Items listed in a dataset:
------------------------
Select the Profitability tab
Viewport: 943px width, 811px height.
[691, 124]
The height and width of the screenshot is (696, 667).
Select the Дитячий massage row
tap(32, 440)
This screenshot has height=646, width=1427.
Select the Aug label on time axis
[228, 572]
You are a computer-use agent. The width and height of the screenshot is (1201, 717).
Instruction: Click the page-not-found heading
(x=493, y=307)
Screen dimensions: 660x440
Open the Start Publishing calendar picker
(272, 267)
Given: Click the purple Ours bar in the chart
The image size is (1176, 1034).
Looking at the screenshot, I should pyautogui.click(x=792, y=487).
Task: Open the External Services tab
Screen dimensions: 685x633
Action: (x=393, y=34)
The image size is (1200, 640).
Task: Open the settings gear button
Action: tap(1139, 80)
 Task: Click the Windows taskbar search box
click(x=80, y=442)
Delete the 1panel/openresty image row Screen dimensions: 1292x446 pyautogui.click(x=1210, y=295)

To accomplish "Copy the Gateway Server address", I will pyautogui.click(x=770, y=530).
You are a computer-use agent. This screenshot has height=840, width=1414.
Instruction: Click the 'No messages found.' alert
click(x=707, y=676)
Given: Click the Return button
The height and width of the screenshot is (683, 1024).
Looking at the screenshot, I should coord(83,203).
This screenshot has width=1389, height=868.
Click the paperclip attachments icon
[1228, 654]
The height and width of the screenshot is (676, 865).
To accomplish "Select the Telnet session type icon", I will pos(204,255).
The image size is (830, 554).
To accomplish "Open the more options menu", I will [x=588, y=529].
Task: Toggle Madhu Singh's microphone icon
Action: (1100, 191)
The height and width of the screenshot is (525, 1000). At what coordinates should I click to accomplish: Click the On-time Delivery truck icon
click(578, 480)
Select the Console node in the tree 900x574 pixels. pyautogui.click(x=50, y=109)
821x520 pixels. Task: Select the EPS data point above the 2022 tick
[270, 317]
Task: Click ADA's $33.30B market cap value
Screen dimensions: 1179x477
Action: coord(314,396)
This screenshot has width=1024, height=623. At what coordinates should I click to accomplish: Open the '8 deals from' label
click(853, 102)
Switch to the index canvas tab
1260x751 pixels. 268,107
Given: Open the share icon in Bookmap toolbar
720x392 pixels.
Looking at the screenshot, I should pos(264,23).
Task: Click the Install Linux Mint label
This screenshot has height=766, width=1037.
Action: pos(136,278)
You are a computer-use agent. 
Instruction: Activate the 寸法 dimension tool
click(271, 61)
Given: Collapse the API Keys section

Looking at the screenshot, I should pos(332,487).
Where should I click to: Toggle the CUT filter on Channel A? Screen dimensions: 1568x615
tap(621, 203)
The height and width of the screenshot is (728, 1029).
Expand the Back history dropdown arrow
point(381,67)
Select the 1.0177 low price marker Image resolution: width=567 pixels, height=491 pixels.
------------------------
Among the records, find all lines that include the string "computer" and return them.

### RESULT FOR THIS EXERCISE:
You are a computer-use agent. The width and height of the screenshot is (1201, 717).
You are a computer-use agent. This screenshot has height=840, width=1414.
You are a computer-use agent. 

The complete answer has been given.